But it is less understandable that the Bundesverfassungsgericht bluntly denies the difference between services that distribute content unsolicitedly, once, and simultaneously to everybody on the one side and services whose content the "receiver" has to request affirmatively on the other. The observation "here and there, the user makes selections by switching on and off" is not accurate. The Court thereby denies its own criterion of the "factor function" which it calls decisive for broadcasting.

On the whole, the Court in 1987(92) clearly aimed at including on-demand and near-on-demand services without differentiation in the regime of Art. 5 I 2 GG. In 1991, the Court did not affirmatively repeat these statements and neither cites the passage in question in a later opinion.(93) Therefore it is possible that the Court - if confronted with a presentation of the Internet similar to the that made by the American Civil Liberties Union (ACLU) in it's oral argument before the Supreme Court in 1997 - would decide this question differently today.(94)

Finally it has to be taken into account that the amended version of the European Broadcasting Directive excludes individual on-demand services from broadcasting and subjects them to the open regime of the Freedom of Services. Whether it is permissible for member states in this situation to regulate the same services more rigorously under the broadcasting rationale, is at least questionable.(95)

Summing up, it can be concluded that the discussion on the definition of broadcasting can only be an intermezzo of limited relevance. The effects of convergence on those services which even fall within the most limited definition of broadcasting, are of such a variety that all abstract descriptive attempts will prove to be impracticable in the end (see infra 3.b.)

2. The Change of Regime for On-Demand Information Content

The individualization of the consumption of media products that were formerly distributed as broadcasting is presently taking place. Technological changes and economic incentives make it more than probable that in a few years the "customized channel" will be reality.

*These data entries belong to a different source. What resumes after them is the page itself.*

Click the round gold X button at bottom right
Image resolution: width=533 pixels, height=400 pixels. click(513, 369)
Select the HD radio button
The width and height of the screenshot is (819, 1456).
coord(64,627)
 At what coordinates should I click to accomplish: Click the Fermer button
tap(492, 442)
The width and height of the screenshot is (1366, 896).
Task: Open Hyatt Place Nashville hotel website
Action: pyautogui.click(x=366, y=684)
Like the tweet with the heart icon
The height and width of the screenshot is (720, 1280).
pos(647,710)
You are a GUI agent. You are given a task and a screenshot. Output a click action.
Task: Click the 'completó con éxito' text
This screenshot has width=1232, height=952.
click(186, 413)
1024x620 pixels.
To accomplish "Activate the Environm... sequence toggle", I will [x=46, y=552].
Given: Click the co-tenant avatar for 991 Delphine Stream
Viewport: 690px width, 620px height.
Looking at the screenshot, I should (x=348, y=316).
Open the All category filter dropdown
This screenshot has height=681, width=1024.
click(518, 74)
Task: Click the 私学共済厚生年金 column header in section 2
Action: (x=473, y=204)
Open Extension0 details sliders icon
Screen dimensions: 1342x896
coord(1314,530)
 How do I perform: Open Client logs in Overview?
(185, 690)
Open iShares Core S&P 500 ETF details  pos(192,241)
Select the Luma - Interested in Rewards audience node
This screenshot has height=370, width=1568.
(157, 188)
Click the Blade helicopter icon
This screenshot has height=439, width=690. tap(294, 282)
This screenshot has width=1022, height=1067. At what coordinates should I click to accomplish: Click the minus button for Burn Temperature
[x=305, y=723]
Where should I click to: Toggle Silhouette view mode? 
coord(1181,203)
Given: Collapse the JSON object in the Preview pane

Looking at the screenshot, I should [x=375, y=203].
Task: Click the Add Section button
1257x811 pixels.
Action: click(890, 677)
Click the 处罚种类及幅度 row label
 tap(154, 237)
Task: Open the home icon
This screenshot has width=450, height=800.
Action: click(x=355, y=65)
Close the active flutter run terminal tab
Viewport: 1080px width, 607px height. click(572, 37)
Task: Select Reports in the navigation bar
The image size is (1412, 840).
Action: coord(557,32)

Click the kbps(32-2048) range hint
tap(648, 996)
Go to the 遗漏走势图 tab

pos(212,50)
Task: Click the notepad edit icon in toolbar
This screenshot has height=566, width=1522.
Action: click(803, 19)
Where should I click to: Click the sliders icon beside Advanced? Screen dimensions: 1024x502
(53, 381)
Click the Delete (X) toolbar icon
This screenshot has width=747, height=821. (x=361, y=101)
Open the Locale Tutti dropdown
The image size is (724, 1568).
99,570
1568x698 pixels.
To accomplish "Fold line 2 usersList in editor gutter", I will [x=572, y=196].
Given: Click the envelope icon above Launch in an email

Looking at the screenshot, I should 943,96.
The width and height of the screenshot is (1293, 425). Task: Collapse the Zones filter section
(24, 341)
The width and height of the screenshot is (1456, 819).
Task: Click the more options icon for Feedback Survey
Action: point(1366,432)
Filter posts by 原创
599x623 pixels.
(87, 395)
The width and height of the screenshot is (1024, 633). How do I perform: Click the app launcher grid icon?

Content that is individually requested from on-line data storage facilities should be treated like individually distributed print products (books) or individually requested content from off-line data storage facilities (videocassettes). Securing openness is here and there sufficient to guarantee an open market place of ideas. The new services have outgrown the confines of their former regime without threatening its objectives and can therefore be released from it without damage.

Offering on-demand informational content bears none of the risks, the Bundesverfassungsgericht mentions as justifications for the special treatment of broadcasting under Art. 5 I 2 GG. It can -on the contrary- be expected that such services will be cheaper and will be able to use many times the number of transmission facilities formerly available, including license-free transmission lines. Both aspects promote diversity and a well-balanced spectrum of opinions, which are elements of the world Art. 5 I 2 GG wants to realize. Both aspects lower entry barriers for small, local "senders" and prevent by themselves the "surrender" of the audiovisual market to one or a few groups in society.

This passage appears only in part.